As national team manager Takeshi Okada runs the rule over the year gone by, he will have to face up to an uncomfortable but unavoidable truth — 2009 has not been kind to Shunsuke Nakamura.

With six months to go until the World Cup, there could hardly be a worse time for Okada’s key man to go off the boil. But after a difficult start at a new club and a string of indifferent performances for his country, that is the reality both player and manager must address going into the new year.

Nakamura’s slide has been gradual rather than dramatic. He began the year in good form, and underlined his importance to the national team with a ferociously dominating display in a March World Cup qualifier against Bahrain.

With Japan struggling to make headway after a frustrating first half, Nakamura took control. The midfielder grabbed the game by the scruff of the neck, demanding the ball all over the pitch, bringing his teammates into play and scoring the winner with a trademark free kick.

But that was the last time Japan saw Nakamura at his best. He looked tired and ineffective in the summer series of qualifiers, and even if that could be explained by another long season with Celtic, there has been little improvement since.

Age appears to be taking its toll on a 31-year-old who has often played through injuries, and at times Nakamura has looked like a one-man hand brake on a national team that relies on fast passing to break down opponents.

With the player now struggling to impose himself at Espanyol, Okada must seriously consider the possibility of Nakamura’s slump continuing into the World Cup.

Former national team manager Philippe Troussier offered his solution last week, urging Okada to bench his star man in order to stimulate competition for starting places and guard against complacency. The Frenchman’s antipathy toward Nakamura’s talents has long been established, but he does have a point.

Keisuke Honda has emerged as Nakamura’s heir apparent over the past year, but the VVV-Venlo midfielder has not really been given a full chance to show what he can do.

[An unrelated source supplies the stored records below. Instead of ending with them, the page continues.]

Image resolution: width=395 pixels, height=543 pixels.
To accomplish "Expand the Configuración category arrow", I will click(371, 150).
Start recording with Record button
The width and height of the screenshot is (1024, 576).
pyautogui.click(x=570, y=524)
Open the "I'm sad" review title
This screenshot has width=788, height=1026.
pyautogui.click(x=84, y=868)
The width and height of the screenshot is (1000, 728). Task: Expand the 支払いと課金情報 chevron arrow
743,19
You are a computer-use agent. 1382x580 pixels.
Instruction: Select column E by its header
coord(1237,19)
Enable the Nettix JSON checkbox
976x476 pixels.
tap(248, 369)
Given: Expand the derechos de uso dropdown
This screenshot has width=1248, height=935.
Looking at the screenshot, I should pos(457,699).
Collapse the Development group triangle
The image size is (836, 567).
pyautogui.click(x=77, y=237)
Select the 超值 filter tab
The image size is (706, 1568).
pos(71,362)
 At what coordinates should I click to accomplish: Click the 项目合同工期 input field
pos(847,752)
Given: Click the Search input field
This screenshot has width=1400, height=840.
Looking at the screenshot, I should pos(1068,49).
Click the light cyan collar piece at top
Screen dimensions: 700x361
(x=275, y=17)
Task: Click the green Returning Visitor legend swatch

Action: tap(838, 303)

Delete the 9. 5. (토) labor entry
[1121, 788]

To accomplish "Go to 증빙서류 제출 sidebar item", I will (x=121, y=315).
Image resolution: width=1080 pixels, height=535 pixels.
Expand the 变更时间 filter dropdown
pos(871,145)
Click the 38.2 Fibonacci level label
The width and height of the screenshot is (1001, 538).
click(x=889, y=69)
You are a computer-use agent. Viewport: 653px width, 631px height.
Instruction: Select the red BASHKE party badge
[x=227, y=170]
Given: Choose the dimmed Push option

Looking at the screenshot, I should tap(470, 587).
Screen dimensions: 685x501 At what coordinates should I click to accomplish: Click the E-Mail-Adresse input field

Honda has blown hot and cold on the occasions he has been called on, and it may be that he is not ready to assume the mantle just yet.

But that cannot be said for certain until Okada gives him a genuine opportunity. A fit and on-form Nakamura still seems the best option, but it is the manager’s responsibility to prepare for every eventuality before the tournament begins.

Nakamura must also make some tough choices of his own in the new year. His move to Espanyol was fueled by a desire to play in a league he had long admired, but he must decide whether that is more important than being in peak condition for what will surely be his last World Cup.

A January return to the J. League would be a painful admission of his failure to cut it in La Liga, but it would at least guarantee him playing time. Of course Nakamura could still turn things around in Spain, and his success or failure can only be judged at the end of the season.

By that time, however, it might be too late for Japan’s World Cup hopes.